1. High Fiber Content: Barley flour is an excellent source of dietary fiber. Fiber plays a crucial role in maintaining a healthy digestive system, promoting regular bowel movements, and preventing constipation. Additionally, a high-fiber diet has been associated with a reduced risk of heart disease, stroke, and certain types of cancer.

2. Lower Glycemic Index: Barley flour has a lower glycemic index compared to refined flours. This means it causes a slower and more gradual rise in blood sugar levels after consumption, making it beneficial for individuals with diabetes or those aiming to manage their blood sugar levels.

Secondary Attributes:
1. Vitamins and Minerals: Barley flour is a good source of essential vitamins and minerals, including niacin, thiamine, vitamin B6, iron, magnesium, and phosphorus. These nutrients play vital roles in energy production, red blood cell formation, immune function, and bone health.

2. Antioxidants: Barley contains various antioxidants such as phenolic acids and flavonoids. These compounds help protect the body against oxidative stress and reduce the risk of chronic diseases, including heart disease and certain types of cancer.

3. Gluten Content: Barley flour contains gluten, making it unsuitable for individuals with celiac disease or gluten sensitivity. Gluten is a protein that can cause digestive issues and damage the lining of the small intestine in susceptible individuals. Therefore, those with gluten-related disorders should avoid consuming barley flour or opt for gluten-free alternatives.

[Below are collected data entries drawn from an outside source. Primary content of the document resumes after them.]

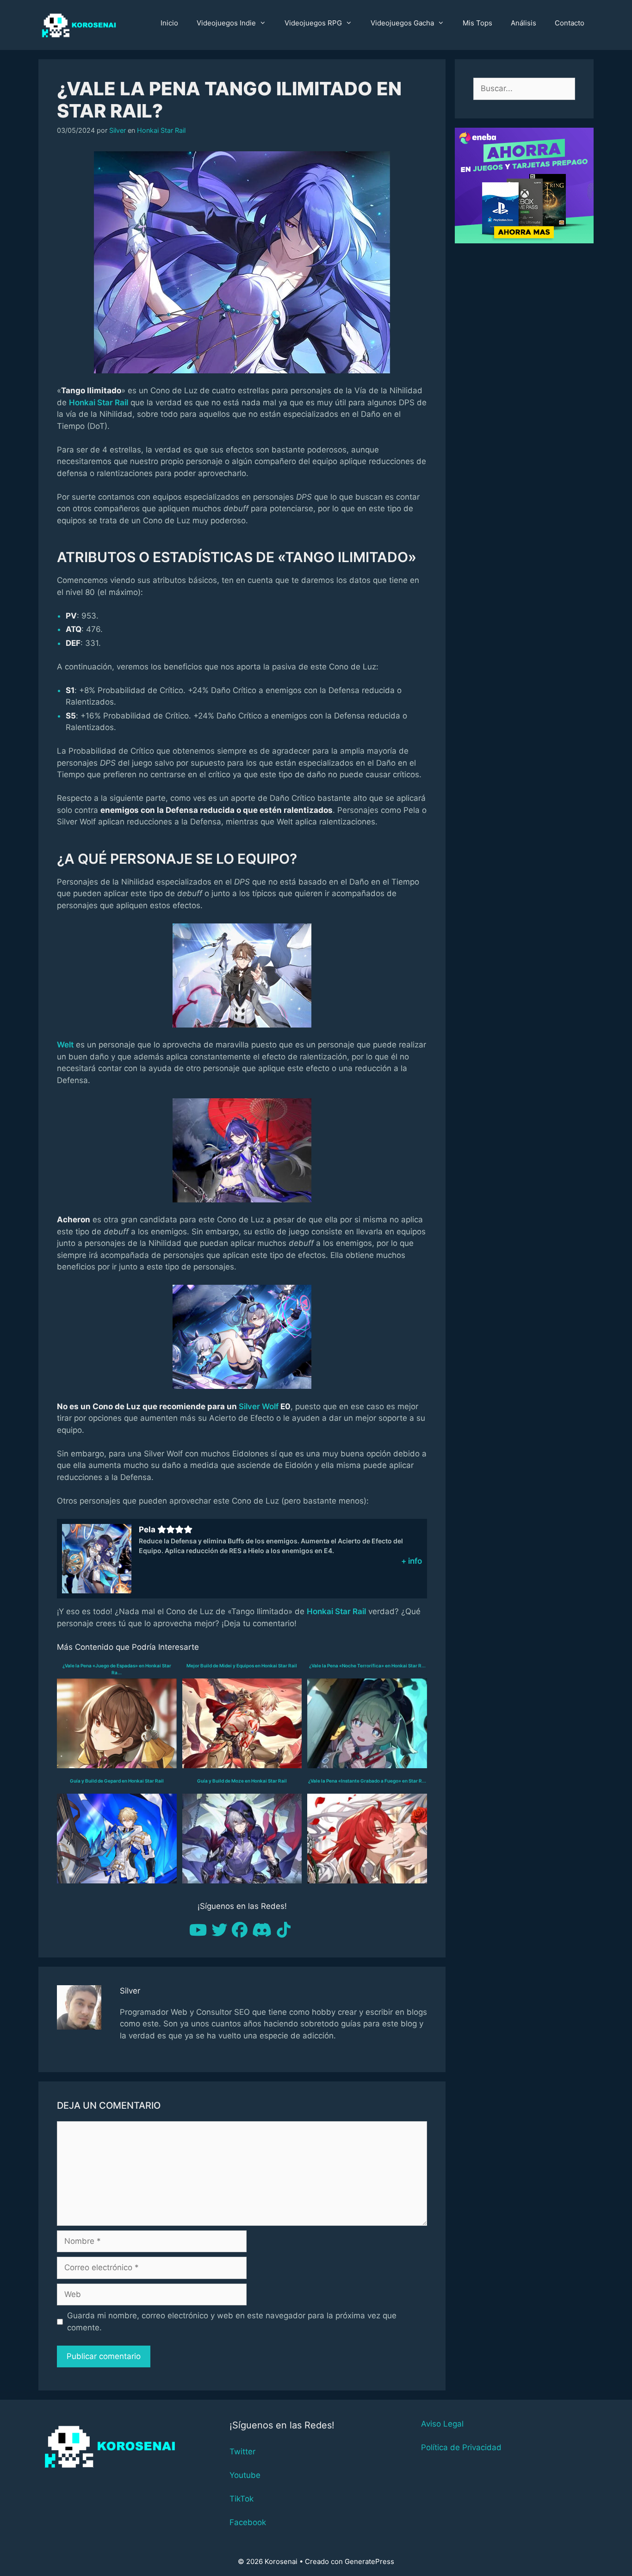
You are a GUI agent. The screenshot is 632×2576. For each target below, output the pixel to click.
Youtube (244, 2475)
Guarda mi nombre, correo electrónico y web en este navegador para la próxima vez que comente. (232, 2321)
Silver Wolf (259, 1406)
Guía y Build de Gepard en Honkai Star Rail (117, 1780)
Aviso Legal (442, 2423)
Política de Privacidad (461, 2447)
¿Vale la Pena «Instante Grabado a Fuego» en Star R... (367, 1780)
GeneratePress (369, 2561)
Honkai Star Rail (161, 130)
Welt (65, 1044)
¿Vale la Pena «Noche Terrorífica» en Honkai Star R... (367, 1665)
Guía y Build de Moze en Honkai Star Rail (242, 1780)
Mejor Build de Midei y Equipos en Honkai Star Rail (241, 1665)
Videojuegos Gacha (402, 23)
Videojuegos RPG (313, 23)
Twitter (242, 2451)
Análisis (523, 23)
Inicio (169, 23)
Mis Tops (477, 23)
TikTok (241, 2498)
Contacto (569, 23)
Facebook (247, 2522)
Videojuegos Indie (226, 23)
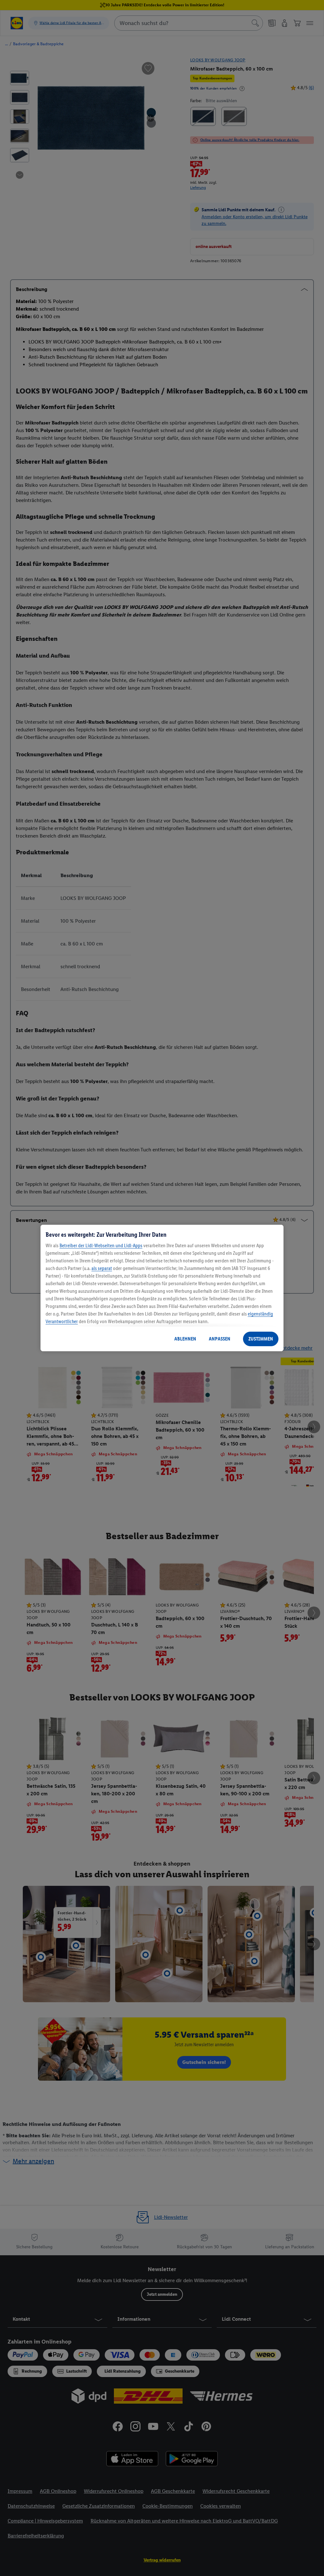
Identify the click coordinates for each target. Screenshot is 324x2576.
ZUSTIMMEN (260, 1339)
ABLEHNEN (185, 1339)
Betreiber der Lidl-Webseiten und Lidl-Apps (100, 1245)
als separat (101, 1268)
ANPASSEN (219, 1339)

In conclusion, flour, barley offers several nutritional benefits due to its primary attribute as a whole grain. It is a great source of dietary fiber, vitamins, minerals, and antioxidants. The high fiber content and lower glycemic index make it beneficial for maintaining digestive health and managing blood sugar levels. However, individuals with celiac disease or gluten sensitivity should avoid barley flour due to its gluten content. Overall, incorporating barley flour into a balanced diet can contribute to improved overall health and well-being.